─── Passage provided ───

# running dinghy racing in the USA



## dutyman (Nov 17, 2008)

Can anyone help me with an insight into how clubs run dinghy races in the US? 

I'm experienced in the subject here in the UK, and one of the main issues is organising club member volunteers. To be race officers, recorders, safety boat crews, tea makers (very important here ;o), bar staff, etc. Allocating jobs, persuading them to turn up, arranging swaps when they can't make it, and other headaches!

A few of us have got together and developed software and techniques to help with this, which have been adopted by a number of UK clubs. I'm interested in whether it's done the same in the US, and whether the same approach might be useful.

Very grateful for any pointers or inside stories!

Thanks in advance....


----------



## T34C (Sep 14, 2006)

Sounds like you got it in a nut shell.


----------



## tommays (Sep 9, 2008)

─── Record set ───

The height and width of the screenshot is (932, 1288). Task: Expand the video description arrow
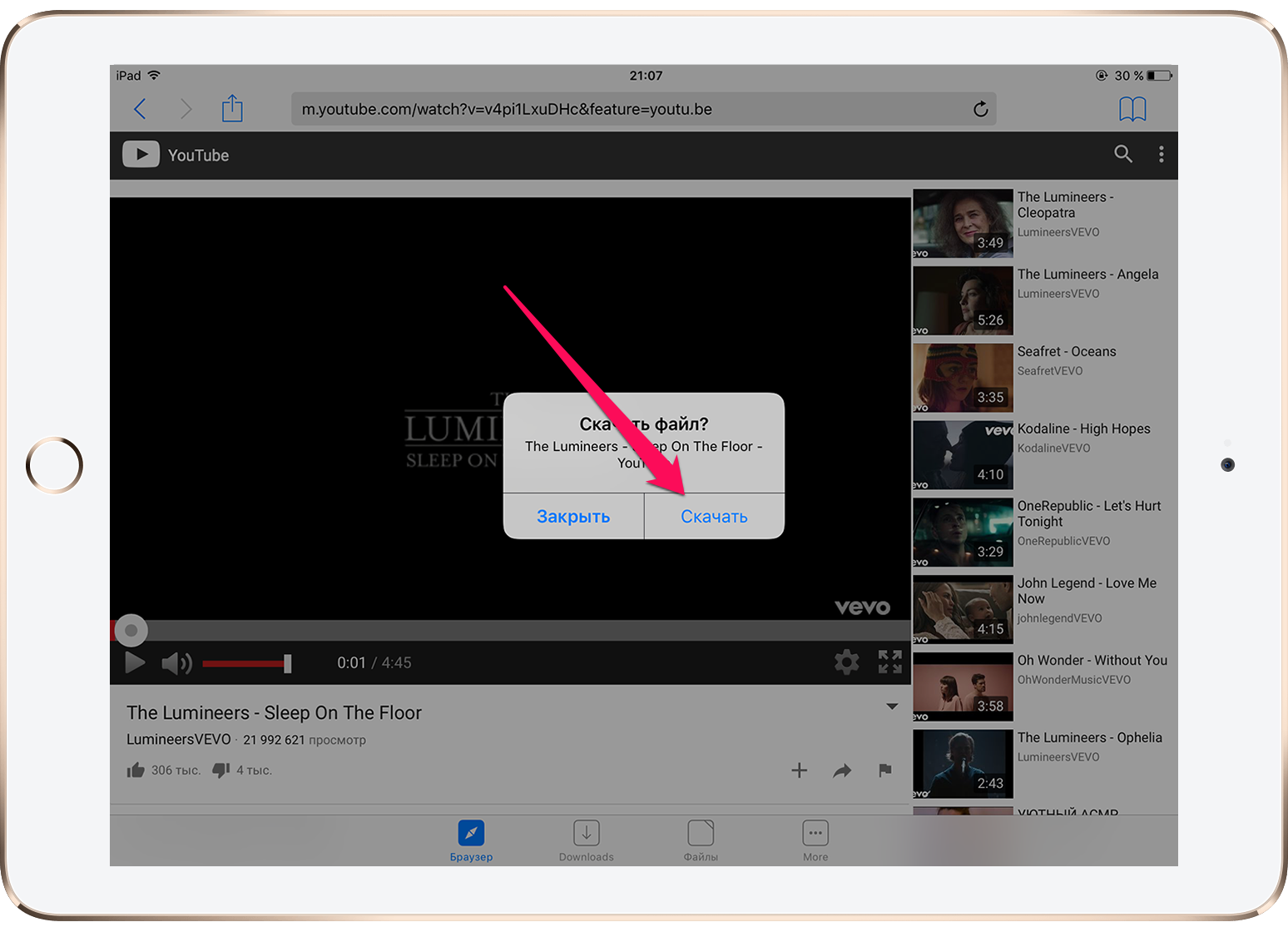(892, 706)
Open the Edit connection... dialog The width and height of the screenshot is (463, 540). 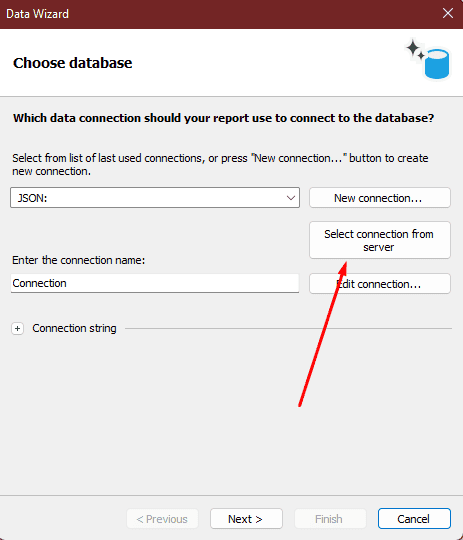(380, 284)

───
─── Record set ───

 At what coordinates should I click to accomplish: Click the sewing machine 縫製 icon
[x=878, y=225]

───

## Exercises to complete
1/ In the dinghy racing thread, list every volunteer job the opening post names.
2/ Decide whether each statement agrees with the dinghy racing thread. Answer yes or no for each and quote the deciding words.
(a) The software the first poster helped develop is used by a number of UK clubs.
(b) The first poster has little experience running dinghy races.
(c) The reply from T34C says the first poster described the situation well.
3/ On what date was the opening post of the dinghy racing thread made?

## Solutions
1/ race officers, recorders, safety boat crews, tea makers, bar staff

2/
(a) Yes: "which have been adopted by a number of UK clubs"
(b) No: "I'm experienced in the subject here in the UK"
(c) Yes: "Sounds like you got it in a nut shell."

3/ Nov 17, 2008